Wednesday, February 5, 2020

God is Building His Temple

In my experience, it seems that evangelicals talk about their bodies being God's temples quite often and rarely talk about the church being God's temple. It is true that there is a verse that speaks of our bodies as temples:
"Flee from sexual immorality. Every other sin a person commits is outside the body, but the sexually immoral person sins against his own body. Or do you not know that your body is a temple of the Holy Spirit within you, whom you have from God?" (1 Corinthians 6:18–19)
This is part of Paul's exhortation against sexual immorality in 1 Corinthians 6:12-20. There he argues that since (1) your bodies are members of Christ, (2) your body is a temple of the Holy Spirit, and (3) you are not your own because you were bought with a price, therefore, you must not use your body to commit immorality. While many people use this text to argue that you should take care of your body, Paul does not call your body a temple to exhort you to take care of you bodies (although you should), but rather to exhort you to not use you body to commit sin. Temples are holy, so they ought not be defiled by sin.

There are other verses which communicate the same idea of God dwelling with the individual believer, even though they do not use the word "temple." For example, Jesus says in John 14:23, "If anyone loves me, he will keep my word, and my Father will love him, and we will come to him and make our home with him."

Nevertheless, the normal practice in the New Testament is to refer to the church as God's earthly temple. (In the following passages the "you" is plural, referring to "you all.")
"So then you [all] are no longer strangers and aliens, but you [all] are fellow citizens with the saints and members of the household of God, built on the foundation of the apostles and prophets, Christ Jesus himself being the cornerstone, in whom the whole structure, being joined together, grows into a holy temple in the Lord. In him you [all] also are being built together into a dwelling place for God by the Spirit." (Ephesians 2:19–22, see also 1 Peter 2:4-6)
"For we are God's fellow workers. You [all] are God's field, God's building ... Do you not know that you [all] are God's temple and that God's Spirit dwells in you [all]? If anyone destroys God's temple, God will destroy him. For God's temple is holy, and you [all] are that temple." (1 Corinthians 3:9, 16-17) 
"What agreement has the temple of God with idols? For we are the temple of the living God; as God said, 'I will make my dwelling among them and walk among them, and I will be their God, and they shall be my people.'" (2 Corinthians 6:16)
Jesus had prophesied that the temple in Jerusalem would loose its significance and be destroyed (John 4:21, Matt. 24:1-2). Rather, the dwelling place of God on earth would be in the body of Christ, the church.

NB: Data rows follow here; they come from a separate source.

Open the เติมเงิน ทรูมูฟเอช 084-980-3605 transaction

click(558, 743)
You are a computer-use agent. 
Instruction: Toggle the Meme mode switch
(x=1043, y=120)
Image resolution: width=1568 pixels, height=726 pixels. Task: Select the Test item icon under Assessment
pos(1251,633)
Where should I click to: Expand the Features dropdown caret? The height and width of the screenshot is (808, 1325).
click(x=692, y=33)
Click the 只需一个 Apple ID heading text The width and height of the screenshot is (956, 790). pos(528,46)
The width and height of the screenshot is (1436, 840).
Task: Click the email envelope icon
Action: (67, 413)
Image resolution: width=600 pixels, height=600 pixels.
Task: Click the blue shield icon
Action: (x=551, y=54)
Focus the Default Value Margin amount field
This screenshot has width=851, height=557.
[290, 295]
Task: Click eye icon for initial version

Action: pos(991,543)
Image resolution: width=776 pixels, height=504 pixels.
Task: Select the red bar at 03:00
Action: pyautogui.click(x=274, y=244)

Ephesians 2 teaches that each Christian is a stone that becomes part of the temple as he or she rests on Christ and the apostolic and prophetic Scriptures and is joined with the other stones (i.e. other Christians). A stone on its own is not a temple. God is building his temple by drawing people to Christ and thereby gathering them into the church.

This means that we should treat the church with love and respect. It means that we should live as fellow members of this temple, in love and Christian fellowship, not forsaking the assembly. God has zeal for his holy temple, for the place where his name dwells. As 1 Corinthians 3 teaches, God will destroy those who destroy his temple. In context, this refers to those who were tearing apart the church through jealousy and strife.

This also means that we should promote the holiness of the church, cleansing ourselves from the defilement of sin. This is the point of 2 Corinthians 6:14-7:1. This applies to each member of the church, that we might not defile the temple by our own sins, but repent of them, find cleansing in Christ's blood, and endeavor after greater obedience. This also applies to the church as a body, that we should encourage one another in the way of holiness and be holy in the way we treat each other. It means that those who rule the church should be diligent to maintain the holiness of the temple through their teaching, shepherding, and discipline.

This understanding of the new covenant temple shows why individual and corporate holiness should be a priority for Christians. It directs the believer to love and treasure the church. It should also shape our understanding and application of the Old Testament's references to the temple and house of the Lord. God is currently building his temple by building his church through the gospel of Jesus Christ. With this understanding in mind, let us pray that the holiness and glory of the Lord would so fill the temple that all nations would be drawn to its brightness.